Hypothesis extension which allows to classify values generated by a Hypothesis strategy and then to make complex assertions based on the categories that consist up the example data given to the test.

The approach seems to be promising in testing validation functions and other objects which behavior is determined by a number of independent factors.

A basic example. Let us write a simple User() class with a littile bug in the validation code:

class User():
    def __init__(self, name: str, role: str = None, age: int = None):
        if not name:
            raise TypeError('Name should not be empty!')
        self.name = name

        if role:
            self.role = role
            return # <---------- BUG!

        if age != None:
            if age <= 0:
                raise ValueError('Age should be a positive number!')
            self.age = age

The bug is that an empty role shadows validation of the age. Now, let's try to find that bug using the conventional technics, even powered by Hypothesis. We're starting with testing "independent" (as we may think!) error cases:

from hypothesis import given
from hypothesis.strategies import integers, text
import pytest

@given(name=text(max_size=0))
def test_name_empty(name):
    with pytest.raises(TypeError, match='^Name'):
        u = User(name)

@given(age=integers(max_value=0))
def test_wrong_age(age):
    with pytest.raises(ValueError, match='^Age'):
        u = User('test', age=age)

That seem to pass as expected: all pieces of the validation code work fine when are invoked independently of each other. Whet else can we do? Let's check all known good combinations:

@given(name=text(min_size=1), role=text(), age=integers(min_value=1))
def test_good_parms(name, role, age):
    u = User(name, role=role, age=age)

That's not a bad test, showing there are no false-positive reactions from the validation code. But the bug is still not found yet... :( How could we find it? A naive approach would be to test the code in the whole range of possible parameter values. Thus, however, makes it necessary to distinguish good cases from the wrong ones, which in turn, involves the use of the same or near the same logic that was used in the code we want to test! For instance, we could write:

@given(name=text(), role=text(), age=integers())
def test_all_naive(name, role, age):
    if not name: # Bad: same logic as in __init__!
        with pytest.raises(TypeError, match='^Name'):
            u = User(name, role=role, age=age)
    elif age <= 0: # Bad: same logic as in __init__!
        with pytest.raises(ValueError, match='^Age'):
            u = User(name, role=role, age=age)
    else:
        u = User(name, role=role, age=age)

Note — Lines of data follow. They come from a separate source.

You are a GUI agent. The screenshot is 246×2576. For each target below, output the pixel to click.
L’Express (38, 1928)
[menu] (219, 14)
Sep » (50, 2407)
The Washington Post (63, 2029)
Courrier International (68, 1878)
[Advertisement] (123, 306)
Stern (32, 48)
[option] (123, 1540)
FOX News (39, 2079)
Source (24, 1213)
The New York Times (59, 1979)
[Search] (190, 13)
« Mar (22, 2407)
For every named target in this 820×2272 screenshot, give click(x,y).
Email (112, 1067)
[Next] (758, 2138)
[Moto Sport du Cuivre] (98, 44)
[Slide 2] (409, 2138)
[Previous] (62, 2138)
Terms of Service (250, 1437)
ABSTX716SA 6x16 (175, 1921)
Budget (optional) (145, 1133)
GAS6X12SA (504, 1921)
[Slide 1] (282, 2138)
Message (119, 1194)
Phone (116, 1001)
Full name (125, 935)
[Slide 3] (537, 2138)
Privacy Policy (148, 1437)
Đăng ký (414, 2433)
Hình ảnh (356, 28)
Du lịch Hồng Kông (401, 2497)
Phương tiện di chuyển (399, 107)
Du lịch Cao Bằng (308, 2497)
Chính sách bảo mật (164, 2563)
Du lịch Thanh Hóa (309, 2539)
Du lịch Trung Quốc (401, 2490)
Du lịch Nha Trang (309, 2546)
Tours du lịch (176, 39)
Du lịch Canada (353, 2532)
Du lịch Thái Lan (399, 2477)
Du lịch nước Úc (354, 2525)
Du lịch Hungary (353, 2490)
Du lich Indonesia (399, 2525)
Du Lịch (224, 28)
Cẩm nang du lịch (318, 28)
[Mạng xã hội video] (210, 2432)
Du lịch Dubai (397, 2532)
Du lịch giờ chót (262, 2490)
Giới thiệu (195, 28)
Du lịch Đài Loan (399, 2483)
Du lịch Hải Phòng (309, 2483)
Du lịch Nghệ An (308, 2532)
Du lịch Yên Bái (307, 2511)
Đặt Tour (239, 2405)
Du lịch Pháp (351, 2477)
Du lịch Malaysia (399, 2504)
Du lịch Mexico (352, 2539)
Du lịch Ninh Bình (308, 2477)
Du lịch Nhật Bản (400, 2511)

Although, it's possible to find the bug with the test function above such test code is somehow meaningless: it uses the same logic as the code under the test. How to get the things better?

It would be better to mark the "good" and "bad" ranges for each parameter beforehand and then to make assertions based in what — "good" or "bad" — category the value has fallen. Moreover, it would be nice to define the expected errors along with the categories. With the present package that could be written as follows:

from hypothesis_cats import given_divided, with_cat_checker

@given_divided(
    name={
        'empty': {
            'raises': {
                'err': TypeError,
                'pattern': '^Name'
            },
            'values': text(max_size=0)
        },
        'non-empty': text(min_size=1)
    },
    role=text(),
    age={
        'non-positive': {
            'raises': {
                'err': ValueError,
                'pattern': '^Age',
            },
            'values': integers(max_value=0)
        },
        'positive': integers(min_value=1)
    }
)
@with_cat_checker()
def test_all_better(name, role, age, cts):
    u = User(name, role, age)

What's good with this function, is that it checks both for good and bad parameters together making the individual checks unncecessary, see the complete example in examples/validator.py.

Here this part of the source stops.